Vendor	Recommended Module	Example Models
Anthropic	`Alloy.Provider.Anthropic`	`claude-opus-4-6`, `claude-sonnet-4-6`, `claude-haiku-4-5`
Gemini	`Alloy.Provider.Gemini`	`gemini-2.5-pro`, `gemini-2.5-flash`, `gemini-3-pro-preview`, `gemma-4-26b-a4b-it` (open-weight)
OpenAI	`Alloy.Provider.OpenAI`	`gpt-5.4`
xAI	`Alloy.Provider.OpenAI` with `api_url: "https://api.x.ai"`	`grok-4.20-0309-reasoning`, `grok-4.20-multi-agent-0309`, `grok-4.1-fast-reasoning`, `grok-code-fast-1`
Other OpenAI-compatible APIs	`Alloy.Provider.OpenAICompat`	`kimi-k2.6` (Moonshot), `qwen3-coder-plus` (1M ctx), `glm-4.6`, `mistral-large-2512`, plus Ollama, OpenRouter, DeepSeek, Groq, Together

Use Alloy.Provider.OpenAI for native Responses APIs like OpenAI and xAI. Use Alloy.Provider.Gemini for Gemini's native GenerateContent API. Use Alloy.Provider.OpenAICompat for chat-completions compatible APIs and local runtimes.

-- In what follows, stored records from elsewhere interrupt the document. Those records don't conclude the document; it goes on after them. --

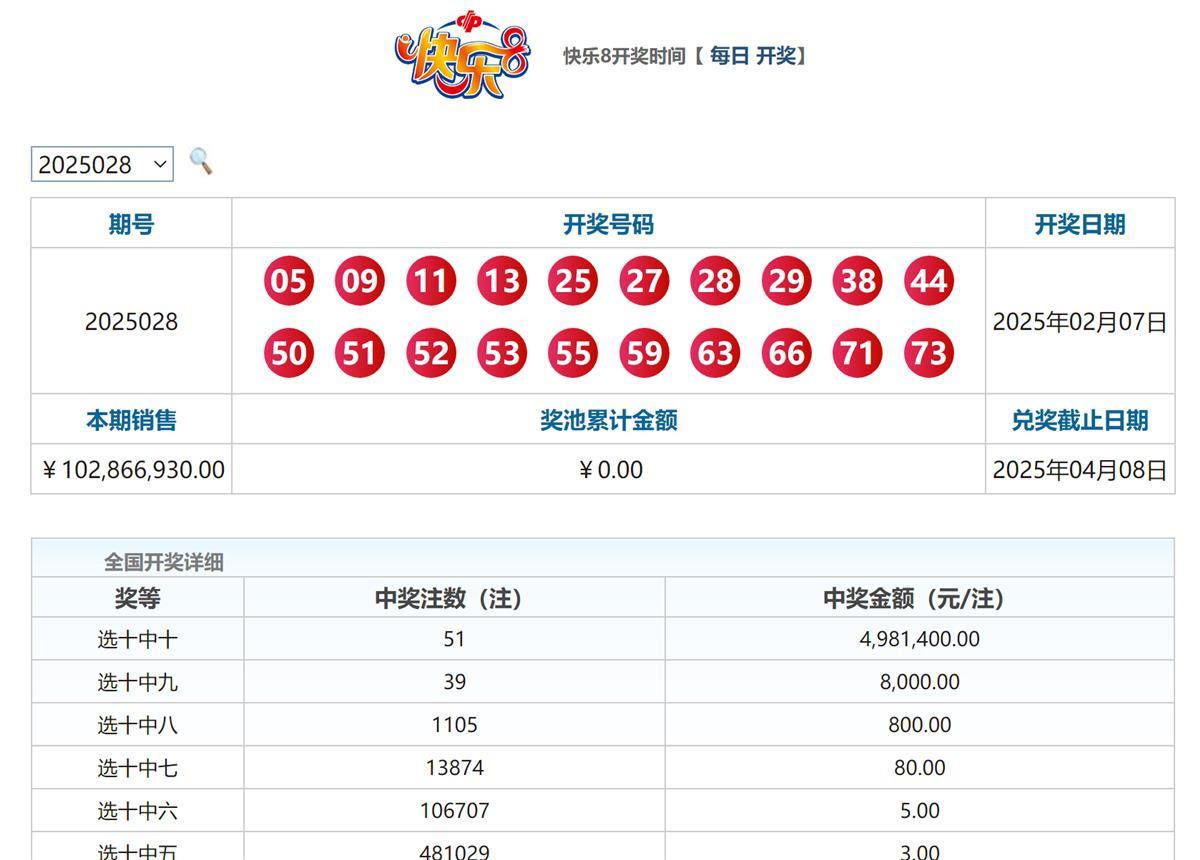Open the 2025028 issue number dropdown
This screenshot has width=1200, height=860.
102,164
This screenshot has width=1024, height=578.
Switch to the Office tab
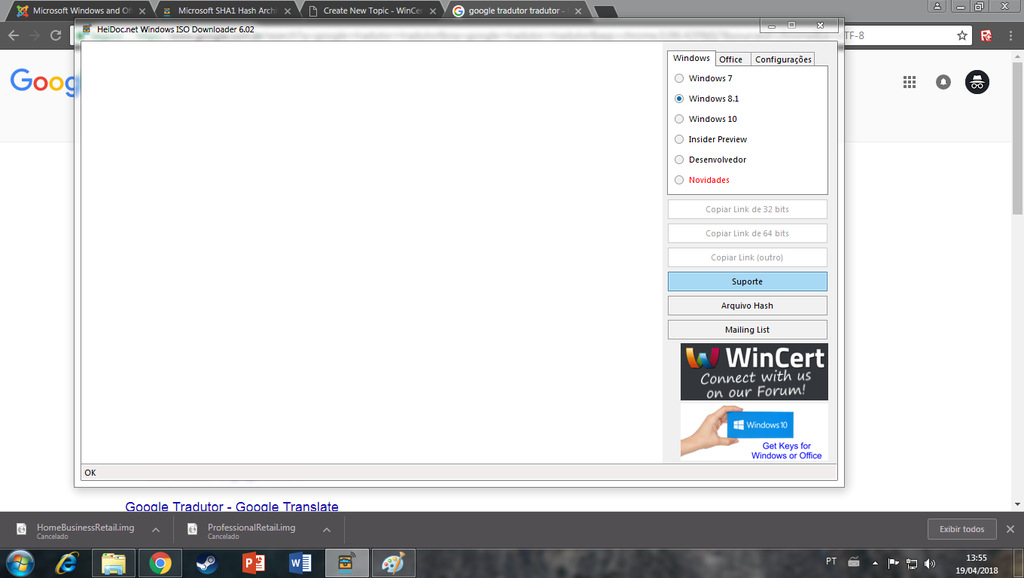[x=731, y=59]
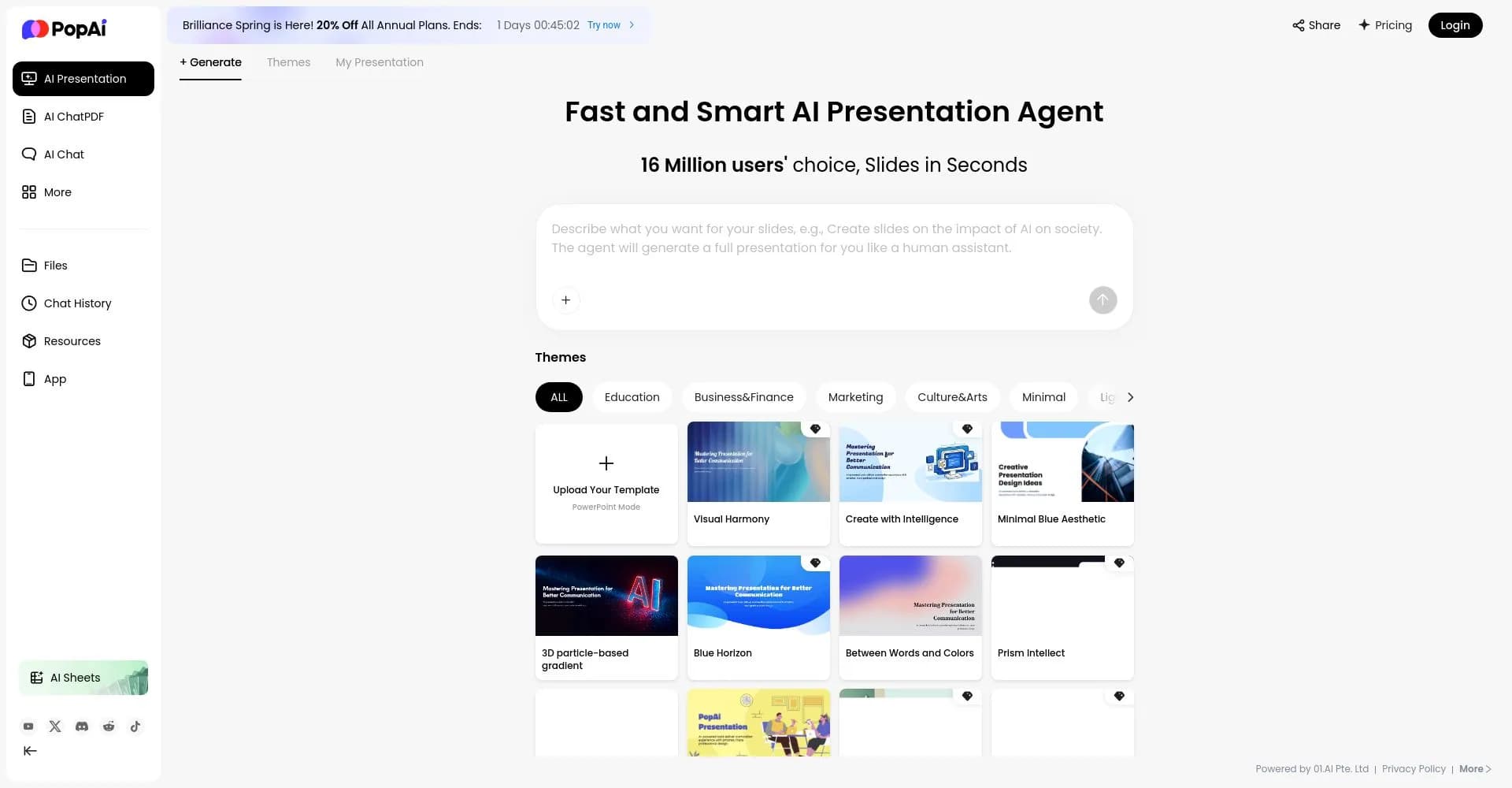Select the Education theme filter
Viewport: 1512px width, 788px height.
pos(632,397)
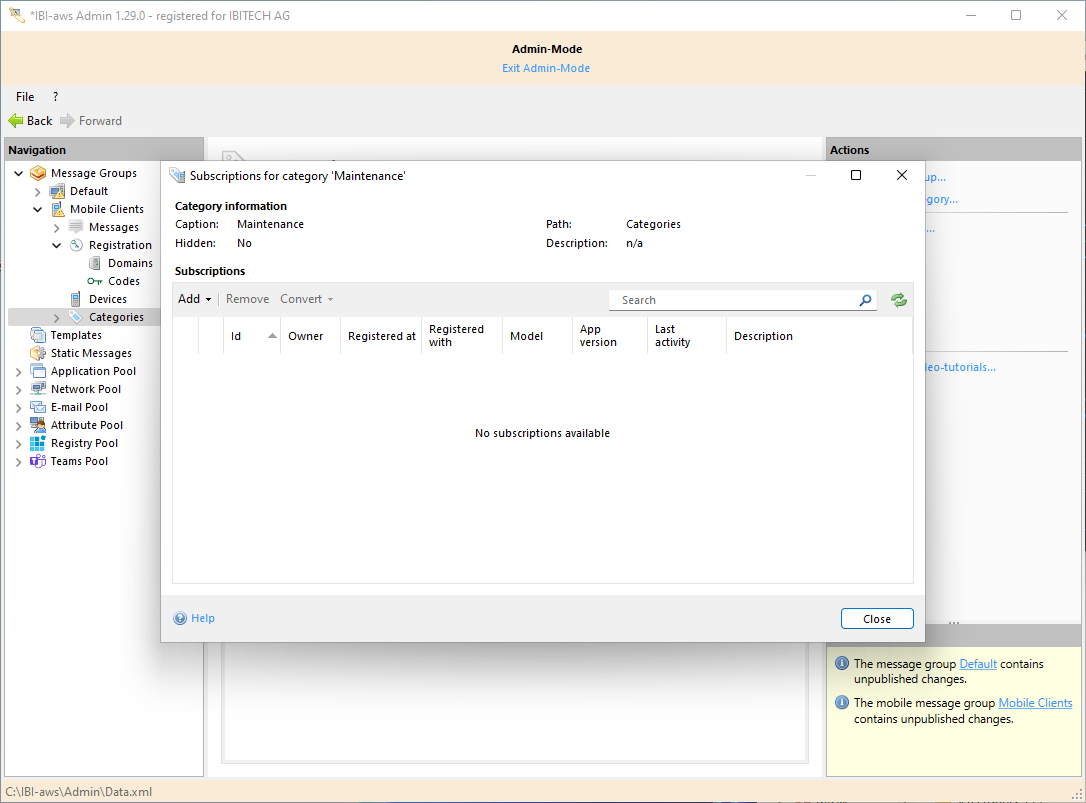Click the Teams Pool icon
Viewport: 1086px width, 803px height.
click(38, 461)
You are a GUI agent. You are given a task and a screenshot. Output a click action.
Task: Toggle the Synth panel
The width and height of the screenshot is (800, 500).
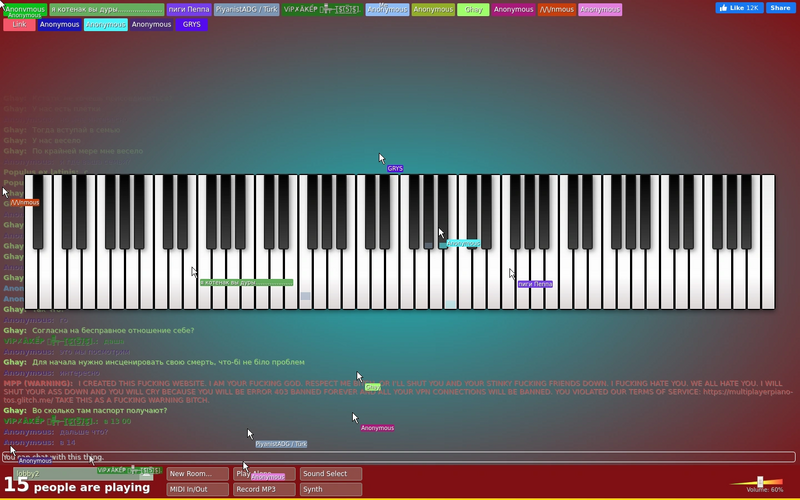pos(331,489)
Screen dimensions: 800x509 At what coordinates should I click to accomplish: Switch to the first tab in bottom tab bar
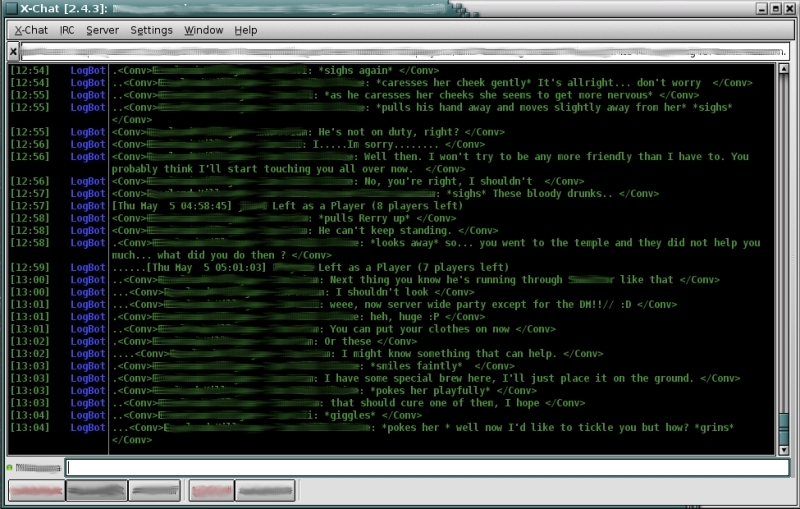37,491
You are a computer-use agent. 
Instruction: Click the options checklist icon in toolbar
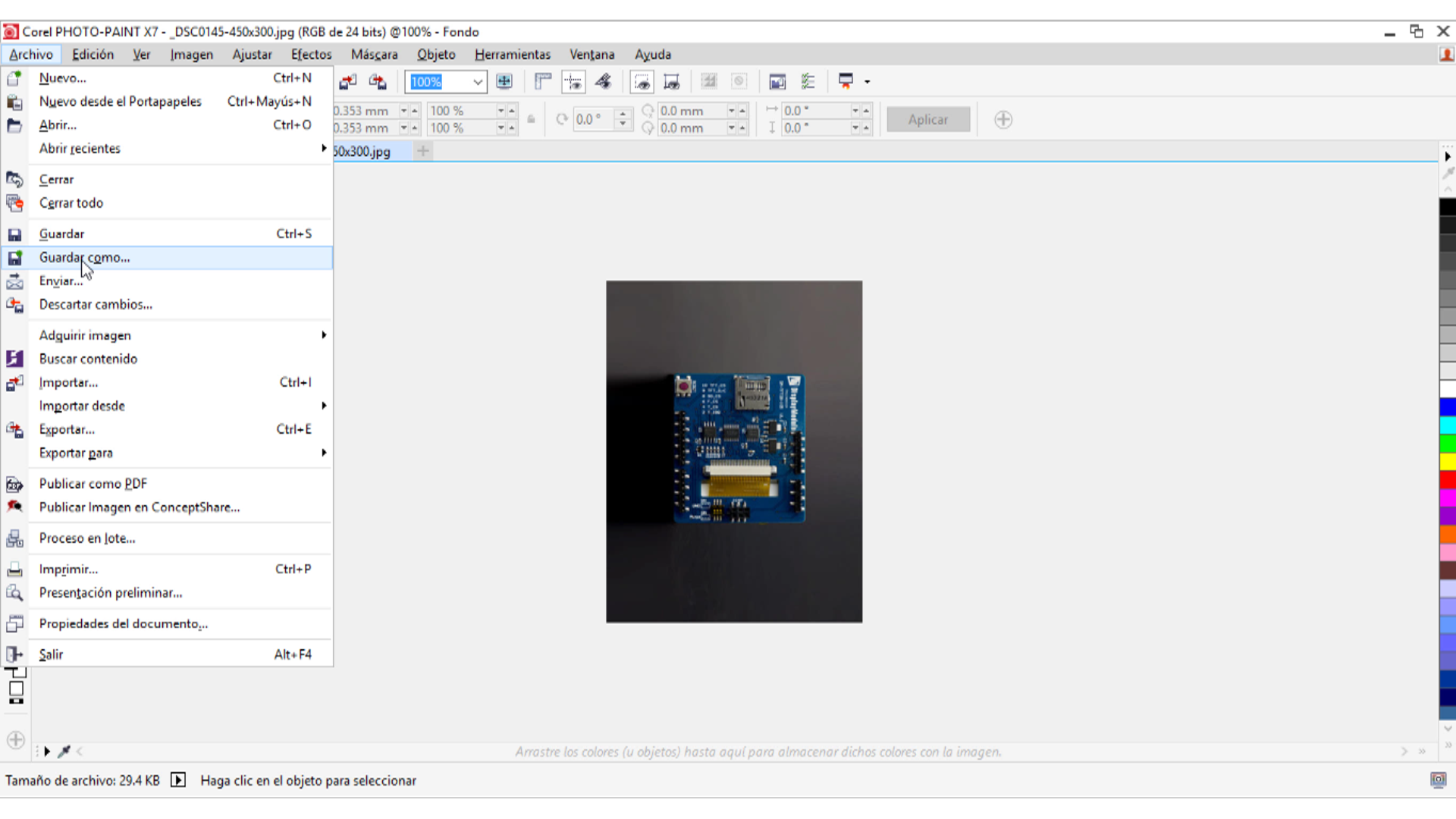(808, 82)
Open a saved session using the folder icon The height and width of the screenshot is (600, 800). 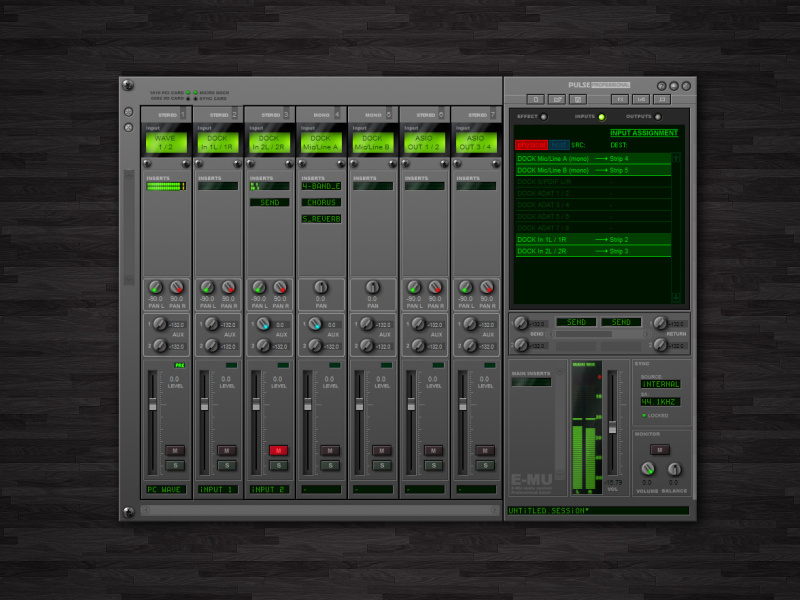pyautogui.click(x=557, y=99)
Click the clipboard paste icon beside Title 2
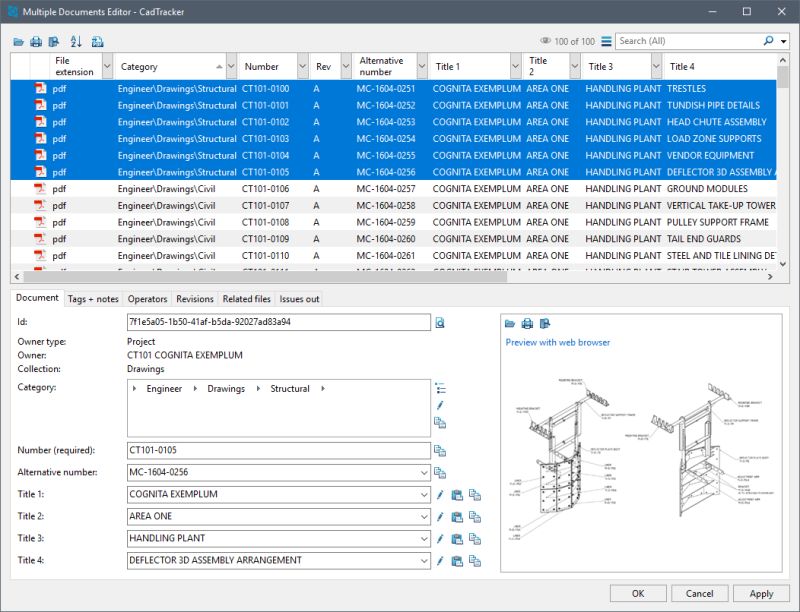 coord(457,516)
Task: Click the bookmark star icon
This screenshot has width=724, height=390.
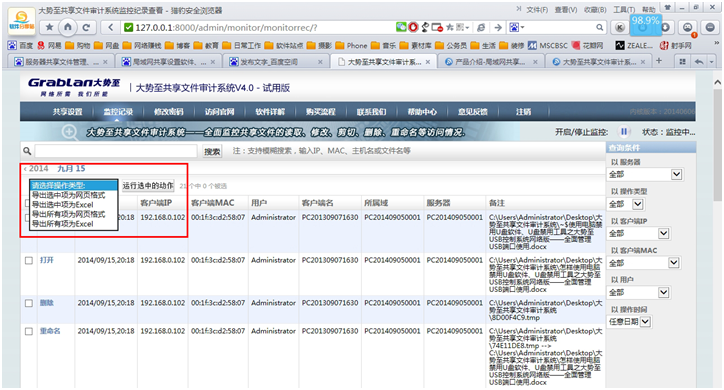Action: coord(49,27)
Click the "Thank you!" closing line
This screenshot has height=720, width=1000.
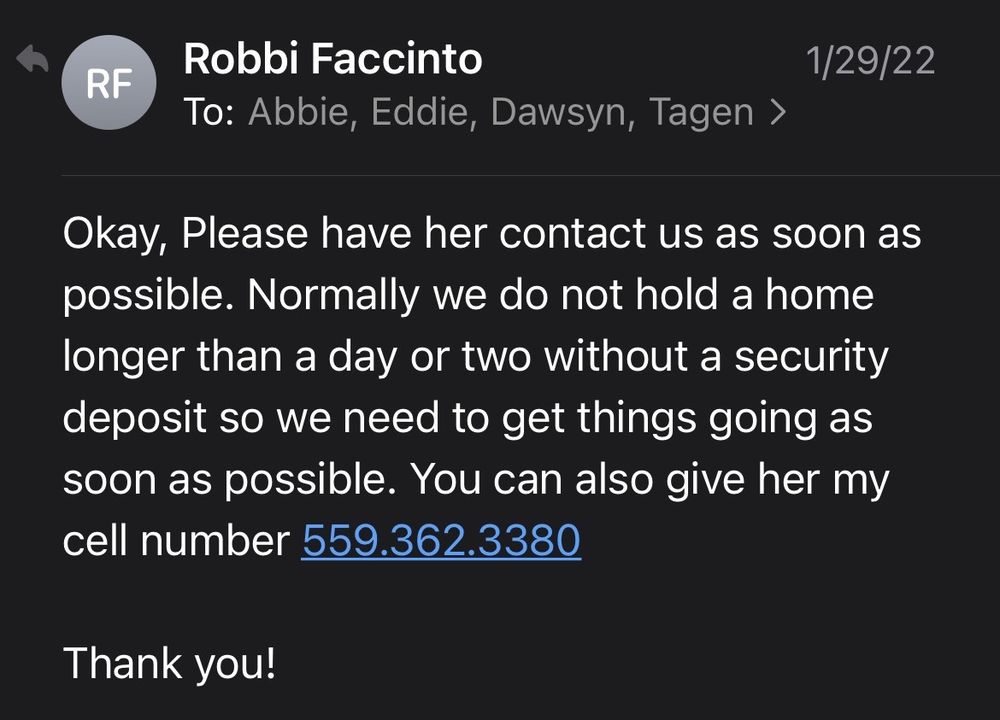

OpenAICompat works with any API that implements the OpenAI chat completions format. Just set api_url, model, and optionally api_key and chat_path.

Built-in Tools

Tool	Module	Description
read	`Alloy.Tool.Core.Read`	Read files from disk
write	`Alloy.Tool.Core.Write`	Write files to disk
edit	`Alloy.Tool.Core.Edit`	Search-and-replace editing
bash	`Alloy.Tool.Core.Bash`	Execute shell commands (restricted shell by default)

Custom tools

defmodule MyApp.Tools.WebSearch do
  @behaviour Alloy.Tool

  @impl true
  def name, do: "web_search"

  @impl true
  def description, do: "Search the web for information"

  @impl true
  def input_schema do
    %{
      type: "object",
      properties: %{query: %{type: "string", description: "Search query"}},
      required: ["query"]
    }
  end

  @impl true
  def execute(%{"query" => query}, _context) do
    # Your implementation here
    {:ok, "Results for: #{query}"}
  end
end

Code execution (Anthropic)

Enable Anthropic's server-side code execution sandbox:

{:ok, result} = Alloy.run("Calculate the first 20 Fibonacci numbers",
  provider: {Alloy.Provider.Anthropic, api_key: "...", model: "claude-sonnet-4-6"},
  code_execution: true
)

Architecture

Alloy.run/2                    One-shot agent loop (pure function)
Alloy.Agent.Server             GenServer wrapper (stateful, supervisable)
Alloy.Agent.Turn               Single turn: call provider → execute tools → return
Alloy.Provider                 Behaviour: translate wire format ↔ Alloy.Message
Alloy.Tool                     Behaviour: name, description, input_schema, execute
Alloy.Middleware               Pipeline: custom hooks, tool blocking
Alloy.Context.Compactor        Automatic conversation summarization

Sessions, persistence, multi-agent coordination, scheduling, skills, and UI belong in your application layer. See Anvil for a reference Phoenix application built on Alloy.

License

MIT — see LICENSE.

Releases

Hex.pm publishing is handled by GitHub Actions on v* tags. Successful publishes also dispatch the landing-site version sync workflow.